Il est important de souligner qu’il n’y a pas de condition de durée minimale requise pour un salarié en contrat à durée déterminée en ce qui concerne la prise de congés payés. Dans le cadre d’un renouvellement de contrat, le salarié n’aura droit ni à une indemnité compensatrice ni à une prime de précarité étant donné que c’est le même contrat qui sera prolongé. Les données seront donc reportées sur l’autre partie du contrat. Dans un autre cas, si le CDD prend fin et que l’employeur décide de proposer le CDI au salarié, il devra y avoir un accord entre les deux parties. Il y a deux options qui pourront s’offrir à l’employé : recevoir l’indemnité compensatrice de congés payés afin de repartir à zéro ou reporter ses droits sur le nouveau contrat.
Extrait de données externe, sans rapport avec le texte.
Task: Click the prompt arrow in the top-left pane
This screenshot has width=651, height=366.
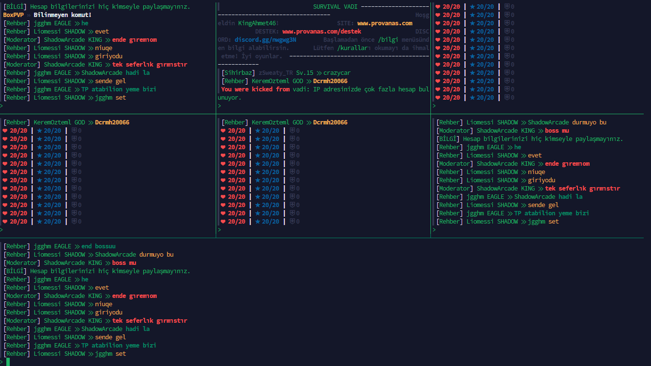Action: pos(1,105)
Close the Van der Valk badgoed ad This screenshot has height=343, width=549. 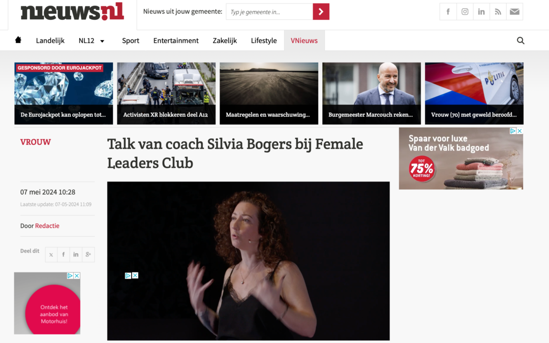tap(520, 131)
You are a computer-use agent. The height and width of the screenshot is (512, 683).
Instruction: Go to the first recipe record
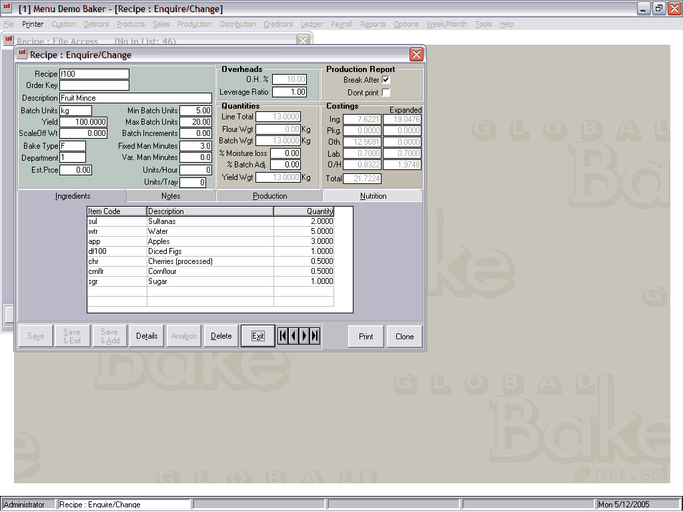click(x=283, y=336)
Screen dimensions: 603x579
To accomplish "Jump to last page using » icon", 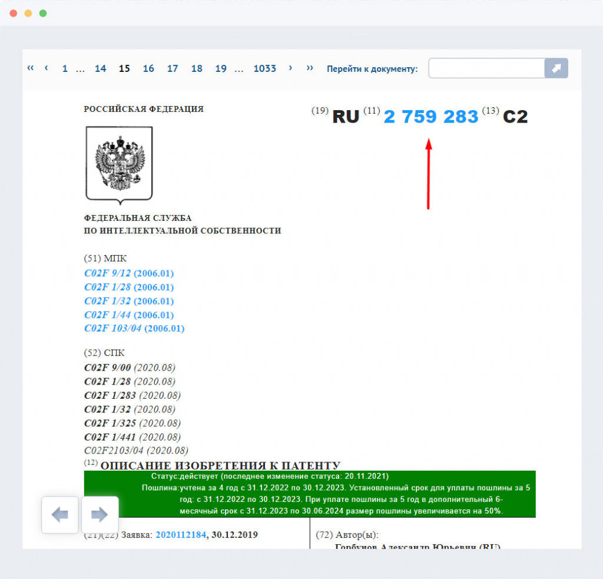I will coord(310,68).
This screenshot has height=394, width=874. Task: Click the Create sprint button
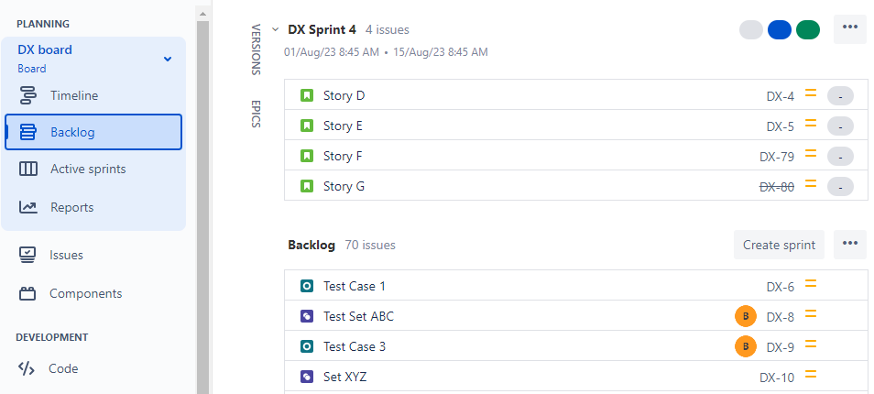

Les congés payés devront rester dus, peu importe s’il s’agit d’un CDD ou d’un CDI, dans n’importe quelle entreprise, le principe d’égalité de traitement devrait toujours prôner.

Le principe d’égalité de traitement signifie que les dispositions conventionnelles et légales qui s’appliquent dans une entreprise doivent être identiques pour les salariés en CDI et en CDD, mis à part les détails et les modalités de rupture de contrat.